À la fin de 1915, des bruits inquiétans commencèrent à courir. L’expédition des Dardanelles venait d’échouer, libérant les Turcs qui, aiguillonnés par Berlin, préparaient contre Suez une nouvelle et puissante attaque. L’opinion publique s’émut en Angleterre et un homme de premier plan, Sir Archibald Murray, fut placé au commandement suprême. Cet officier avait fait jusqu’alors toute la campagne de France comme chef de l’état-major général. Depuis août 1914, il supportait le poids de cette écrasante charge, à laquelle sa carrière l’avait tout spécialement préparé : à plusieurs reprises, Sir John French a vanté « l’aide inappréciable » que son subordonné lui avait apportée. Le 22 janvier 1916, Sir Archibald Murray était chargé de diriger les opérations militaires en Orient.

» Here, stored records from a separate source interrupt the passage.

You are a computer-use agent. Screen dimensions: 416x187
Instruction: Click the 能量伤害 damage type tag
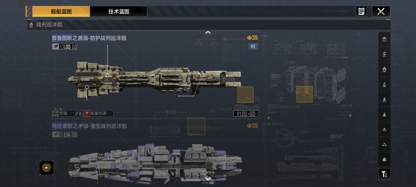tap(99, 114)
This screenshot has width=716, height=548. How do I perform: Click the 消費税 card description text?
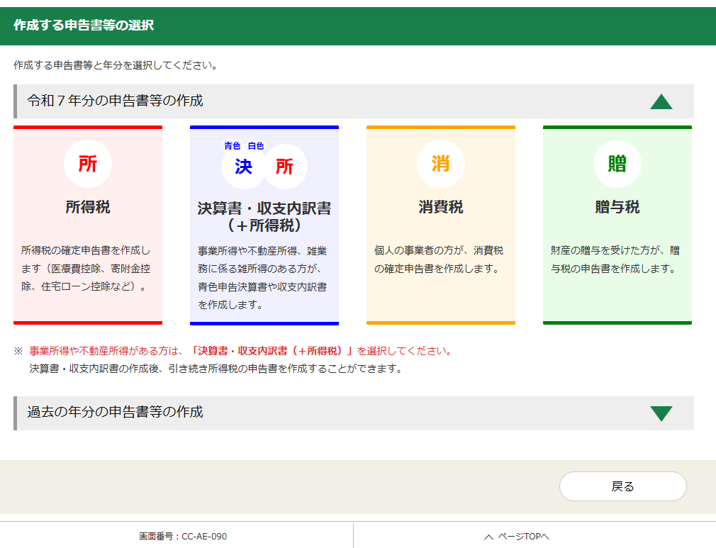click(x=440, y=259)
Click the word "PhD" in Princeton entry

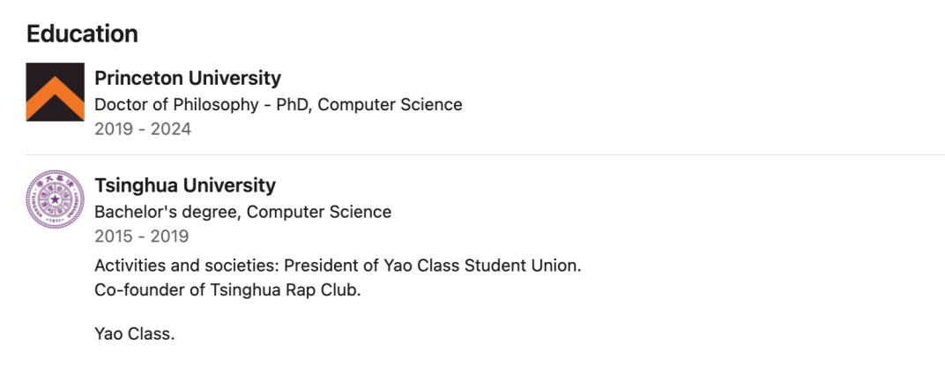292,104
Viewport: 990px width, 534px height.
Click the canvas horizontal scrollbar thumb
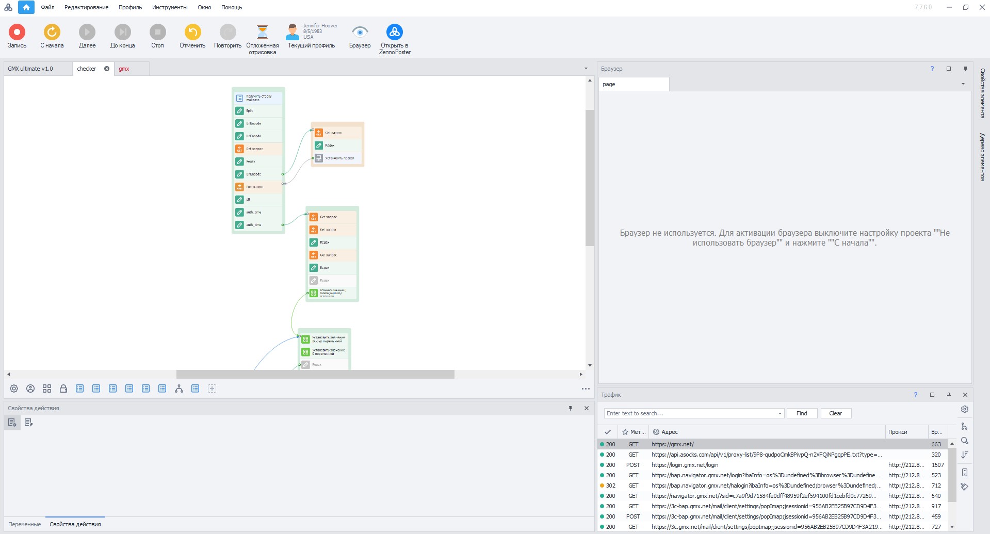coord(315,374)
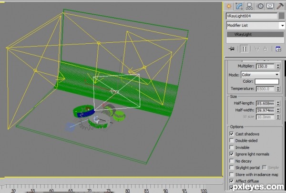Toggle Show end result icon
Viewport: 286px width, 193px height.
tap(245, 49)
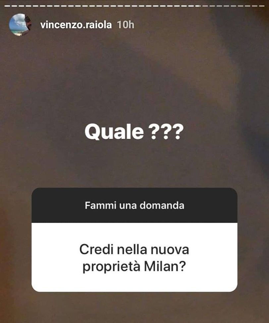Click the question 'Credi nella nuova proprietà Milan?'
Screen dimensions: 269x323
pyautogui.click(x=134, y=258)
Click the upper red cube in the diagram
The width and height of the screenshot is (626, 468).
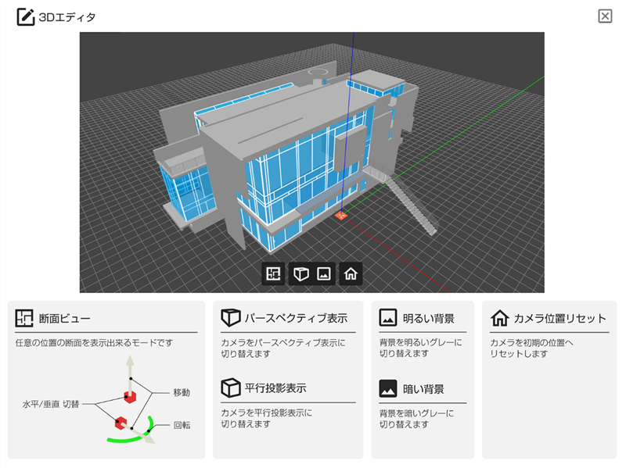(131, 398)
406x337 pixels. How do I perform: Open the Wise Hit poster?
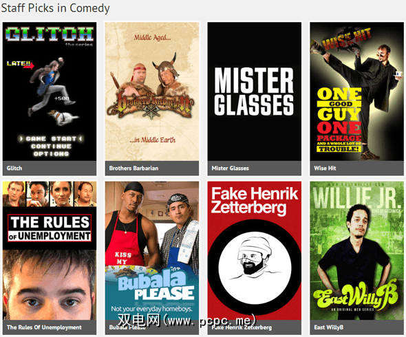click(357, 91)
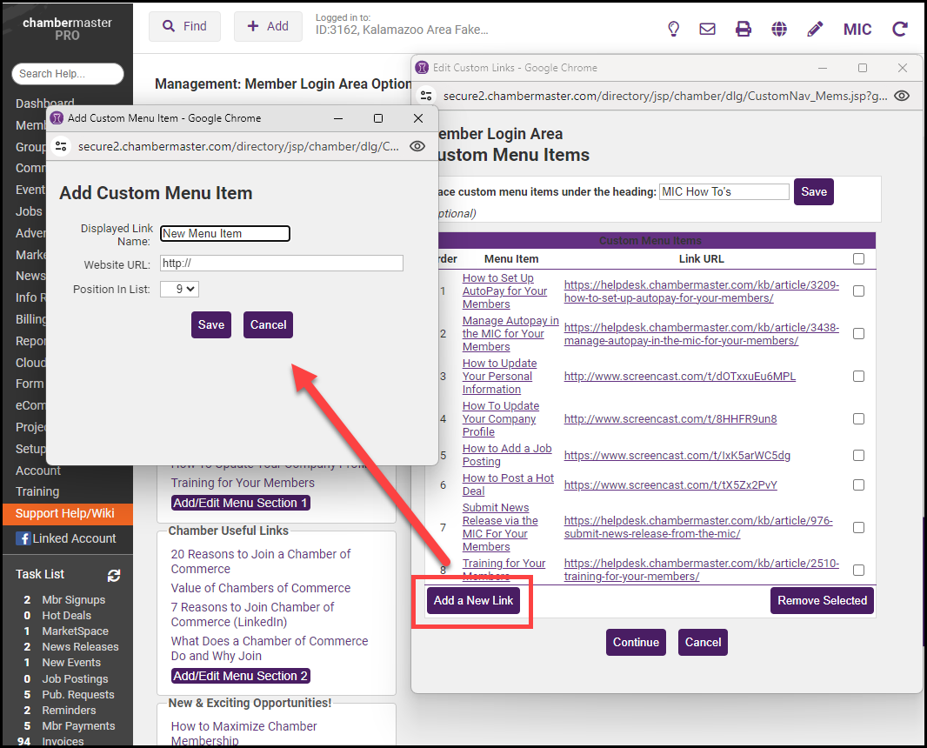Check the box for AutoPay setup row
Viewport: 927px width, 748px height.
coord(858,291)
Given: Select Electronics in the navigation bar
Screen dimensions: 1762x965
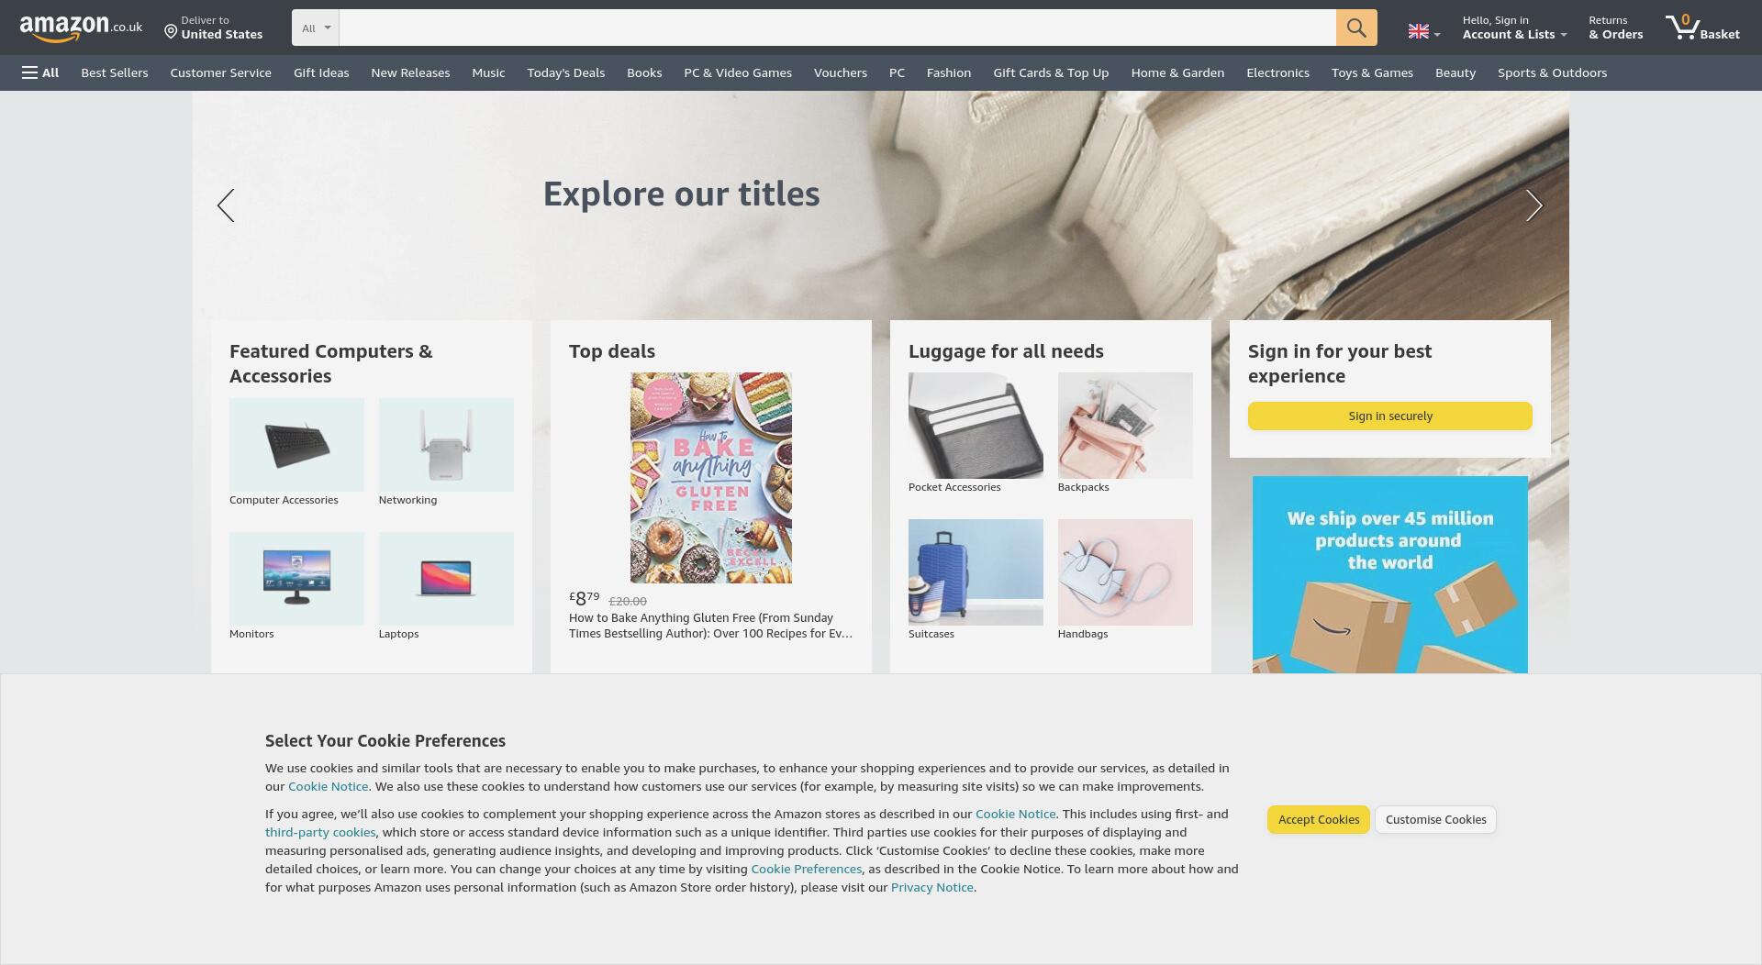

À cette époque, l’autorité britannique s’exerçait en Égypte d’une manière étrangement compliquée. Sir John Maxwell y commandait les forces impériales, et sir Reginald Wingate, l’armée indigène d’Égypte ; d’autres effectifs dépendaient du chef des bases de la Méditerranée et du Levant. Une telle organisation tripartite était inextricable et ne pouvait durer. Aussi, dès le 19 mars 1916, répartit-on les forces d’une manière nouvelle : il n’y eut plus que deux autorités en présence, celle de Sir Reginald Wingate, qui commanda les troupes indigènes, et celle de Sir Archibald Murray, qui disposa de tous les autres effectifs. Ceux-ci furent divisés en deux groupes : la Western Frontier Force du général Wallace (elle devait combattre les Senoussis et son histoire sort de notre sujet) ; la Eastern Frontier Force, beaucoup plus importante, engagée contre les Turcs et commandée, d’abord, par Sir Charles Dobell[1], puis par Sir Philippe Chetwode.

  1. Inspecteur général des forces nigériennes, au début de la guerre, il a commandé en chef les colonnes franco-anglaises qui, en janvier 1916, ont achevé la conquête du Cameroun. (Voyez la Revue du 15 novembre 1915.)